Given records Start Marker

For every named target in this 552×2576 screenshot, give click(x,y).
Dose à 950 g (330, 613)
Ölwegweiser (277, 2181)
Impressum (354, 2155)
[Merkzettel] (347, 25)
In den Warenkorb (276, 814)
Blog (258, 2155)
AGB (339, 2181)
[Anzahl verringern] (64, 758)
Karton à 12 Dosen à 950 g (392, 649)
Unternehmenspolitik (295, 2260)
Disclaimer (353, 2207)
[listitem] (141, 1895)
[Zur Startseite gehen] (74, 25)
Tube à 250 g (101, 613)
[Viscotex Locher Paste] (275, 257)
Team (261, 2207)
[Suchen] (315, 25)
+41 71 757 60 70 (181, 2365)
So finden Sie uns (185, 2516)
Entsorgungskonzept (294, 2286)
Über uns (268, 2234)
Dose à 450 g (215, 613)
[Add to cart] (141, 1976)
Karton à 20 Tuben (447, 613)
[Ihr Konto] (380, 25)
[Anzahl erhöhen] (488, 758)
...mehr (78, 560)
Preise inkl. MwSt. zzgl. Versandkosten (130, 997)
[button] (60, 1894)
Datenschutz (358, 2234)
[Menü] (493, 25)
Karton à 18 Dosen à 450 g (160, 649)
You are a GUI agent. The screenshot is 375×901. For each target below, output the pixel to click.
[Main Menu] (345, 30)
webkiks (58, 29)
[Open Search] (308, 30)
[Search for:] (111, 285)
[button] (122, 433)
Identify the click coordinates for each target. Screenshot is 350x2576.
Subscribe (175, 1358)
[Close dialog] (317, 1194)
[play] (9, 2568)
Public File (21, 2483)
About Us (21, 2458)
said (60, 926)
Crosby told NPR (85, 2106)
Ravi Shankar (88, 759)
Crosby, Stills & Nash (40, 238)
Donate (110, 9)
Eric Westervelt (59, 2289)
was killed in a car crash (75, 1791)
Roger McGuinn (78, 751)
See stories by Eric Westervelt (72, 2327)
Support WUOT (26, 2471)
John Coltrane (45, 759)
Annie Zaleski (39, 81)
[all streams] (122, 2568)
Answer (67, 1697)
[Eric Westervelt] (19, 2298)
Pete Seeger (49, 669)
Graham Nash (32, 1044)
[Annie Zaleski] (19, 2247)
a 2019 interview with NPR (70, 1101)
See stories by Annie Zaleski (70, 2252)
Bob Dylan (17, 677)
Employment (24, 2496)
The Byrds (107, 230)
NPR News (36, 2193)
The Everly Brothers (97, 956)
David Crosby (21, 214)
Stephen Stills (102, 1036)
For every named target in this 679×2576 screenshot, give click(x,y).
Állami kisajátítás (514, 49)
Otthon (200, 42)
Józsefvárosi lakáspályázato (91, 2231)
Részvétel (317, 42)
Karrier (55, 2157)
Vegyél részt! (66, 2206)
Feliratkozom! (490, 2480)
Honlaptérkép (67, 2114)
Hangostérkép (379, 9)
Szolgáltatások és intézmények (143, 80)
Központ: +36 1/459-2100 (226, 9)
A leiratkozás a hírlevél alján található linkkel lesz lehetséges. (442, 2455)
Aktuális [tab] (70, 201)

Given records End Marker

Send back all the records above word for word.

Answer below
For every named target in this 552×2576 screenshot, give click(x,y).
Dose à 950 g (330, 613)
Ölwegweiser (277, 2181)
Impressum (354, 2155)
[Merkzettel] (347, 25)
In den Warenkorb (276, 814)
Blog (258, 2155)
AGB (339, 2181)
[Anzahl verringern] (64, 758)
Karton à 12 Dosen à 950 g (392, 649)
Unternehmenspolitik (295, 2260)
Disclaimer (353, 2207)
[listitem] (141, 1895)
[Zur Startseite gehen] (74, 25)
Tube à 250 g (101, 613)
[Viscotex Locher Paste] (275, 257)
Team (261, 2207)
[Suchen] (315, 25)
+41 71 757 60 70 (181, 2365)
So finden Sie uns (185, 2516)
Entsorgungskonzept (294, 2286)
Über uns (268, 2234)
Dose à 450 g (215, 613)
[Add to cart] (141, 1976)
Karton à 20 Tuben (447, 613)
[Ihr Konto] (380, 25)
[Anzahl erhöhen] (488, 758)
...mehr (78, 560)
Preise inkl. MwSt. zzgl. Versandkosten (130, 997)
[button] (60, 1894)
Datenschutz (358, 2234)
[Menü] (493, 25)
Karton à 18 Dosen à 450 g (160, 649)
You are a GUI agent. The screenshot is 375×901. For each target below, output the pixel to click.
[Main Menu] (345, 30)
webkiks (58, 29)
[Open Search] (308, 30)
[Search for:] (111, 285)
[button] (122, 433)
Identify the click coordinates for each target. Screenshot is 350x2576.
Subscribe (175, 1358)
[Close dialog] (317, 1194)
[play] (9, 2568)
Public File (21, 2483)
About Us (21, 2458)
said (60, 926)
Crosby told NPR (85, 2106)
Ravi Shankar (88, 759)
Crosby, Stills & Nash (40, 238)
Donate (110, 9)
Eric Westervelt (59, 2289)
was killed in a car crash (75, 1791)
Roger McGuinn (78, 751)
See stories by Eric Westervelt (72, 2327)
Support WUOT (26, 2471)
John Coltrane (45, 759)
Annie Zaleski (39, 81)
[all streams] (122, 2568)
Answer (67, 1697)
[Eric Westervelt] (19, 2298)
Pete Seeger (49, 669)
Graham Nash (32, 1044)
[Annie Zaleski] (19, 2247)
a 2019 interview with NPR (70, 1101)
See stories by Annie Zaleski (70, 2252)
Bob Dylan (17, 677)
Employment (24, 2496)
The Byrds (107, 230)
NPR News (36, 2193)
The Everly Brothers (97, 956)
David Crosby (21, 214)
Stephen Stills (102, 1036)
For every named target in this 679×2576 screenshot, give click(x,y).
Állami kisajátítás (514, 49)
Otthon (200, 42)
Józsefvárosi lakáspályázato (91, 2231)
Részvétel (317, 42)
Karrier (55, 2157)
Vegyél részt! (66, 2206)
Feliratkozom! (490, 2480)
Honlaptérkép (67, 2114)
Hangostérkép (379, 9)
Szolgáltatások és intézmények (143, 80)
Központ: +36 1/459-2100 (226, 9)
A leiratkozás a hírlevél alján található linkkel lesz lehetséges. (442, 2455)
Aktuális [tab] (70, 201)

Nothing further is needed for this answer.